Several different things to consider here:
If you have children from a previous relationship, then you need to give them bullet-proof security. Which means not having anyone else financially involved in their home. How would you feel if you split up after giving DP a share in the home, couldn't afford to buy him out, and had to move you and the children out to a cheaper place?
Being on the deeds (ownership) is not the same as being on the mortgage, although the mortgage company will have a say in who is on the deeds.
e.g. they may ask you to pay an insurance fee for their benefit.

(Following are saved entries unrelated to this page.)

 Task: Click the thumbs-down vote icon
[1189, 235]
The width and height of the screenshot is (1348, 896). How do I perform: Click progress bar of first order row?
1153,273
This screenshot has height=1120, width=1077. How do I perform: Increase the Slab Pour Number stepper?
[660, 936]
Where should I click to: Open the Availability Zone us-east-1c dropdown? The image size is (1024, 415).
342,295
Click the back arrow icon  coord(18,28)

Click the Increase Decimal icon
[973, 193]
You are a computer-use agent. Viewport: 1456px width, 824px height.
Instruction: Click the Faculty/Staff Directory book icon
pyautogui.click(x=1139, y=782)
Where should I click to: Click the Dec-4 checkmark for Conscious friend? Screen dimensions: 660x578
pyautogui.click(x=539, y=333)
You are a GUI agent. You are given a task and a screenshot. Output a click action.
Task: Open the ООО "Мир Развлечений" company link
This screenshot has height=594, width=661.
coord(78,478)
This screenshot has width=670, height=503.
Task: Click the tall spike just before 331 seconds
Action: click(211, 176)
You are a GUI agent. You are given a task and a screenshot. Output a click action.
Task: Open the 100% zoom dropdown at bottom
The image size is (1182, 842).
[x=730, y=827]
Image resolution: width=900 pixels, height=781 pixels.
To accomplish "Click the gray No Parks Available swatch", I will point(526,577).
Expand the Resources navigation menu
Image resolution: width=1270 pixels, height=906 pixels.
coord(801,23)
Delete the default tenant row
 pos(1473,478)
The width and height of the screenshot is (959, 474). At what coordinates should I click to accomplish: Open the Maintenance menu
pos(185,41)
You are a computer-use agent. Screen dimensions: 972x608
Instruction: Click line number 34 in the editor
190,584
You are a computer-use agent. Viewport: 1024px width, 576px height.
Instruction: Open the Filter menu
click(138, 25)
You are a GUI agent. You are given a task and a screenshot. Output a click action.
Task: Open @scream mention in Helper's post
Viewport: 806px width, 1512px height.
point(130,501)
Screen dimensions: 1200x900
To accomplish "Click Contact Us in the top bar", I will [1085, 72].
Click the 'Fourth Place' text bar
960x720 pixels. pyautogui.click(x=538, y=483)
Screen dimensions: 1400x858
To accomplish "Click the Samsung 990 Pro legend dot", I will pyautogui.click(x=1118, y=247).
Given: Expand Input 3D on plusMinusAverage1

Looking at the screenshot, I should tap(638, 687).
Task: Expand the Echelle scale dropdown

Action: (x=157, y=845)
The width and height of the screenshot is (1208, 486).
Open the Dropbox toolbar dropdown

If he is not on the deeds or mortgage, it is perfectly fair that he does not pay for the mortgage, or any renovations or extensions or big bills like boiler repair. Those should be entirely paid by you.
He should be paying a fair share of household bills only, not mortgage.
However, as he is essentially living rent-free, you and he might agree that he pays you a small amount of rent.
There are good legal reasons for calling his payments 'rent' and not 'share of mortgage' - if he can prove he has been paying your mortgage, it can get very messy if you break up.
Or, you might decide it is fairer for him to not pay rent to you, but instead put that money away each month in long-term savings or investments, for his own benefit, as an alternative to building equity in the house. He could even get himself a buy-to-let.
Eventually he could buy a share of the house from you with a lump sum, e.g. when your children have left home. The split can be specified legally, e.g. 70/30 or whatever, not equal shares.
What is not fair is for him to pay "into the household" without being clear if it is for your mortgage or for rent.